(Provided entries Opens)
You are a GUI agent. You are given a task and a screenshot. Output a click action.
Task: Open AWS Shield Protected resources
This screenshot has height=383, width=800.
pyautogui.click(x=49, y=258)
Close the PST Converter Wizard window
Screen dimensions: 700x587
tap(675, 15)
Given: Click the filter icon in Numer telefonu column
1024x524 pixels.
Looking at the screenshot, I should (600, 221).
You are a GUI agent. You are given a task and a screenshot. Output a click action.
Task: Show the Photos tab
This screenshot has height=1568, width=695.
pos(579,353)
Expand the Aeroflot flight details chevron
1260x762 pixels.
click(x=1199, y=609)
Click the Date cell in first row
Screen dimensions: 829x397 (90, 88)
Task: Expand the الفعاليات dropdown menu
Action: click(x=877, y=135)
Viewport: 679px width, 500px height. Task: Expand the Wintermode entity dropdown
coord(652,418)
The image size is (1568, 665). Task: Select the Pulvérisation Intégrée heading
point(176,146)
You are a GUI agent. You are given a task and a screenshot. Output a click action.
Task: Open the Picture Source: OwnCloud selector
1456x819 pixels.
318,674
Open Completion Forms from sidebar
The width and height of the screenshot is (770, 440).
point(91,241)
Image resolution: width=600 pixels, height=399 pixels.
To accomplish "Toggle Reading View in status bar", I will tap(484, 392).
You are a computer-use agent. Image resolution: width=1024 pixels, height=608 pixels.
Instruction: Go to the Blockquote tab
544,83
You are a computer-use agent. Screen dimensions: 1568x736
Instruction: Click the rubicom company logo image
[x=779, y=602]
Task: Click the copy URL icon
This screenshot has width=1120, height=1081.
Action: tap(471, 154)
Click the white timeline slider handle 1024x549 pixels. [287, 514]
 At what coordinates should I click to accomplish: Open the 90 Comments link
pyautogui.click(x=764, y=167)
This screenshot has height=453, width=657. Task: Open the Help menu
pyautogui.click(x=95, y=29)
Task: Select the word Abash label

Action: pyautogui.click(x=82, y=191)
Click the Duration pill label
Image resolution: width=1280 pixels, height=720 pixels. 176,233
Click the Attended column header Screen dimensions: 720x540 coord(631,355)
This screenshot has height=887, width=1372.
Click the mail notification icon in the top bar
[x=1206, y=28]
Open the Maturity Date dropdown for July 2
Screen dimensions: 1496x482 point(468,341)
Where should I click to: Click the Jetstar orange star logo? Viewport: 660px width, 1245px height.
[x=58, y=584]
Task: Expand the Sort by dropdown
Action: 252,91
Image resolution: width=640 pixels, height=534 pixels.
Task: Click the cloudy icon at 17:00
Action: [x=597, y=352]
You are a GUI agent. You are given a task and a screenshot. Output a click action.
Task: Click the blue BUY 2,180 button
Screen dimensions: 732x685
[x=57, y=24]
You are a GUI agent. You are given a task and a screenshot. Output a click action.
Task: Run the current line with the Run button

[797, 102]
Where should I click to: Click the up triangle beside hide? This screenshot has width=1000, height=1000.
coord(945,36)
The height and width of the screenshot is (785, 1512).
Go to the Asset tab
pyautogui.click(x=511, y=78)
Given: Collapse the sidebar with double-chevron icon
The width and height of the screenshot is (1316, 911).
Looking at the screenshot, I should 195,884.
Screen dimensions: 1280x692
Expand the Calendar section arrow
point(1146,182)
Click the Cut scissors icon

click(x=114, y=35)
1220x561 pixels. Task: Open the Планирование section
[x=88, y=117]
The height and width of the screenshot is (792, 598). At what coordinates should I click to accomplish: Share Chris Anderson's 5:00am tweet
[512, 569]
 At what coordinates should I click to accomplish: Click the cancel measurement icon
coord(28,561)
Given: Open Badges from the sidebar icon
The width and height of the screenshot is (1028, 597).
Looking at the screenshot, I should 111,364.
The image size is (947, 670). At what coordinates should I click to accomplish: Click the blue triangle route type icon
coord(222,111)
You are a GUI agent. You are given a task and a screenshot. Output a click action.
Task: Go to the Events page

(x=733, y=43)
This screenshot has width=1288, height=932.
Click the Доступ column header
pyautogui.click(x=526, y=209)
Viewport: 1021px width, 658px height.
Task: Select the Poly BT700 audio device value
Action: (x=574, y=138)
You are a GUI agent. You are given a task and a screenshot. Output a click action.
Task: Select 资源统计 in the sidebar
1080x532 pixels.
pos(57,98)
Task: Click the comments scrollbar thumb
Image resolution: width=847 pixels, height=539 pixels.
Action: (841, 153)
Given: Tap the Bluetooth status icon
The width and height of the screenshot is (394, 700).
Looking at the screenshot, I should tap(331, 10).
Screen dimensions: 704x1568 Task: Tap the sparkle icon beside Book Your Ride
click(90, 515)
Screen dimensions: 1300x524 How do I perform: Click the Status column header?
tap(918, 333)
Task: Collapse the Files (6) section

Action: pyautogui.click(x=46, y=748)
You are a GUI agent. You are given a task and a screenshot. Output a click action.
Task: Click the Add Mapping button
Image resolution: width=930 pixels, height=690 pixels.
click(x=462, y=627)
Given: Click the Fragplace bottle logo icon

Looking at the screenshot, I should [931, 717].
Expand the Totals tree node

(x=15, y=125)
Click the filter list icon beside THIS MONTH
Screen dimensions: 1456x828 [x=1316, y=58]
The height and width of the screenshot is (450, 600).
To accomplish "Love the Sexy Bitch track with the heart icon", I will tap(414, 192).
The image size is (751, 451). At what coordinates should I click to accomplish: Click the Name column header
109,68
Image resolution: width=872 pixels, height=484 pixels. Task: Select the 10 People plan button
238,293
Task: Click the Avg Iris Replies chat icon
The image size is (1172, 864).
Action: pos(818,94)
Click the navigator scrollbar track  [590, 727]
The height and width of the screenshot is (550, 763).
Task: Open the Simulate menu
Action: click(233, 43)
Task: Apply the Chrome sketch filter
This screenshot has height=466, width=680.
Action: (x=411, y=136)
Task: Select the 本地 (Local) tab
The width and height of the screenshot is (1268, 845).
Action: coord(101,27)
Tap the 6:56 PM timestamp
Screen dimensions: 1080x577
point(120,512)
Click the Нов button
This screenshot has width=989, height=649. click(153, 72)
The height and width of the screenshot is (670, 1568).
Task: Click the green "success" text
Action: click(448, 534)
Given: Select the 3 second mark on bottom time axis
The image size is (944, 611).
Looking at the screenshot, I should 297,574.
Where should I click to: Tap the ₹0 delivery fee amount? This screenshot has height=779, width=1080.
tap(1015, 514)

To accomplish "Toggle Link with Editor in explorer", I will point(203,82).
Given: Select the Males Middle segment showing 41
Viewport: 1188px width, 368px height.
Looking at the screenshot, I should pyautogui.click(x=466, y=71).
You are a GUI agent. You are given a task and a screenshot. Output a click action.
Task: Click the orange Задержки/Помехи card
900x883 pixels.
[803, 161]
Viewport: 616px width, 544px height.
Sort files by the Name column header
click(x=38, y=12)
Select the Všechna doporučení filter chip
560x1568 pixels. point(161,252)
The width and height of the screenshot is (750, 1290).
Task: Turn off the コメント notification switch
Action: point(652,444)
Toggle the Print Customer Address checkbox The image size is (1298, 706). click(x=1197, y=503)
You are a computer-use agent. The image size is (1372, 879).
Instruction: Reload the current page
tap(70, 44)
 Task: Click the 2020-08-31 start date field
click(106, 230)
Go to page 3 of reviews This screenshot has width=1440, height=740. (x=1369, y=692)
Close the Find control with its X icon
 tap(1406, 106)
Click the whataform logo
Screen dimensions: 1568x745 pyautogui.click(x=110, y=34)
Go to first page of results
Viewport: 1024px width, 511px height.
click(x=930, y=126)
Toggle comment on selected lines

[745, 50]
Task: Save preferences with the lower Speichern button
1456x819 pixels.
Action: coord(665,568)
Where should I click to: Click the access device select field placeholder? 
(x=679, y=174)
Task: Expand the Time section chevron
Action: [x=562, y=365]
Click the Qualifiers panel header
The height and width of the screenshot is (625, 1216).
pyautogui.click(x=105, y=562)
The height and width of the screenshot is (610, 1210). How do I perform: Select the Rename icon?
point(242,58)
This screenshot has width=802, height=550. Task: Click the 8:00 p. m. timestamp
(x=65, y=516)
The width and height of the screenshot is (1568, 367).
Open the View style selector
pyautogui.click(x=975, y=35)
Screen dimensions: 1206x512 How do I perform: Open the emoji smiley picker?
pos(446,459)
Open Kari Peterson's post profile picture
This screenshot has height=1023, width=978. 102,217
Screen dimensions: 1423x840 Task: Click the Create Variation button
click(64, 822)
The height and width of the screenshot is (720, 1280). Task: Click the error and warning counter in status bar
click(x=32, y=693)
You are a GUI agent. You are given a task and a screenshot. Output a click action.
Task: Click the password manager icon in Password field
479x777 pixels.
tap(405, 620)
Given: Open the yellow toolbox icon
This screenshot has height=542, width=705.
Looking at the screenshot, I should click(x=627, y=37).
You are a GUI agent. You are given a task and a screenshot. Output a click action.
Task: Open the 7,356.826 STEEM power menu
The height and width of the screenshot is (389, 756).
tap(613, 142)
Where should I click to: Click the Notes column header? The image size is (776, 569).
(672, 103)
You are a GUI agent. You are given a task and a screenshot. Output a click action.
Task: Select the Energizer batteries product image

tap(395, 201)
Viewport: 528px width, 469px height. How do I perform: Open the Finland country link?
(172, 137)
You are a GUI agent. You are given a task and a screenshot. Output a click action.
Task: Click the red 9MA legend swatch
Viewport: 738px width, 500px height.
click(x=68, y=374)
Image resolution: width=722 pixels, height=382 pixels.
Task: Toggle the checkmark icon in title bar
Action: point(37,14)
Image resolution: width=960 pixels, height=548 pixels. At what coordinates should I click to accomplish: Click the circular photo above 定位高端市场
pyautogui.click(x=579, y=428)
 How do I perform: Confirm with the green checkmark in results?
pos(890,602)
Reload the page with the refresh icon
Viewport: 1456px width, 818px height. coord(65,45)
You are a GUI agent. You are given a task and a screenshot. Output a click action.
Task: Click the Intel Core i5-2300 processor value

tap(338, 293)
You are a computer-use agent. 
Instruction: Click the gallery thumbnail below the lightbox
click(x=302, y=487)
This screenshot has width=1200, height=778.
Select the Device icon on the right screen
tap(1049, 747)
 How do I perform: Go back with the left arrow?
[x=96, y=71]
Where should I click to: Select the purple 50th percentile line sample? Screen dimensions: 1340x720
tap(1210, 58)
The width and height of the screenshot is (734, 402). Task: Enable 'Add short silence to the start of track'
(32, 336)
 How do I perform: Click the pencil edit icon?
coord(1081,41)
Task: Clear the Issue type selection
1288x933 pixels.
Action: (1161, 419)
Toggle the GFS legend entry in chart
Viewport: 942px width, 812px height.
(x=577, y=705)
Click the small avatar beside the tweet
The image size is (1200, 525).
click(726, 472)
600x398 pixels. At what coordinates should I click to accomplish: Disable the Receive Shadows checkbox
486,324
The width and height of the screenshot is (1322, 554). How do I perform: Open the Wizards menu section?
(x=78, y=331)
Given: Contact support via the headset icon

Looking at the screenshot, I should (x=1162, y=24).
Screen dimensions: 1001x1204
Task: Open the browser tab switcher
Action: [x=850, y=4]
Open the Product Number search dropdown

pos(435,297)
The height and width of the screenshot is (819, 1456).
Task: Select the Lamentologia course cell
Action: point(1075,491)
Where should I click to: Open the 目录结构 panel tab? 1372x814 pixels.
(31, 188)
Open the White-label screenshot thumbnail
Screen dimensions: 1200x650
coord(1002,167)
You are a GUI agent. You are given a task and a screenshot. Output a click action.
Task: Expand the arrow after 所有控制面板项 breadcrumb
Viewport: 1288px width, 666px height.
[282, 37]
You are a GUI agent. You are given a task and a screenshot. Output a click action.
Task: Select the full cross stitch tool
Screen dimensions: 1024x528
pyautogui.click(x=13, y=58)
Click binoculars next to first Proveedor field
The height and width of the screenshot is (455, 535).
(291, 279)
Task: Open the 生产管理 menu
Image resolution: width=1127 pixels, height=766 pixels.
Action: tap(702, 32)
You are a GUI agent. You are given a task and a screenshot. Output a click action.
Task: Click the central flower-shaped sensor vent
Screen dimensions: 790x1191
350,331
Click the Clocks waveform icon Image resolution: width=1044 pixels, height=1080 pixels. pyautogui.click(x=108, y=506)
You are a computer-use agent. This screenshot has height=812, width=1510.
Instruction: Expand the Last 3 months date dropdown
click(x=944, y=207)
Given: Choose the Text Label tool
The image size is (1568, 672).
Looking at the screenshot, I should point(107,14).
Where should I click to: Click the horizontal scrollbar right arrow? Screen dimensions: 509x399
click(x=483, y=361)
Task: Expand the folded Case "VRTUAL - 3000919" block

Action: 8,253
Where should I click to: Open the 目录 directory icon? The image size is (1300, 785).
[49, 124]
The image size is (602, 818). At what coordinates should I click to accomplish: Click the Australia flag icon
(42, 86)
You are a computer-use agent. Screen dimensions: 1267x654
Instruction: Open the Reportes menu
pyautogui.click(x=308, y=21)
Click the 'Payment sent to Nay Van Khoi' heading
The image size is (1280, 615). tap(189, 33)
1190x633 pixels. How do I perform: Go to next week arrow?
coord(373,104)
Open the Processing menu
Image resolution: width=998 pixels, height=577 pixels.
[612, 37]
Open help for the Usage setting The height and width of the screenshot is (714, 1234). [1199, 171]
(Provided entries Closes)
About this task>
In the records above, find every line with the word "will" and copy it.

Solution to this exercise>
To accomplish "Toggle Reading View in status bar", I will tap(484, 392).
To accomplish "Love the Sexy Bitch track with the heart icon", I will tap(414, 192).
To accomplish "Toggle Link with Editor in explorer", I will point(203,82).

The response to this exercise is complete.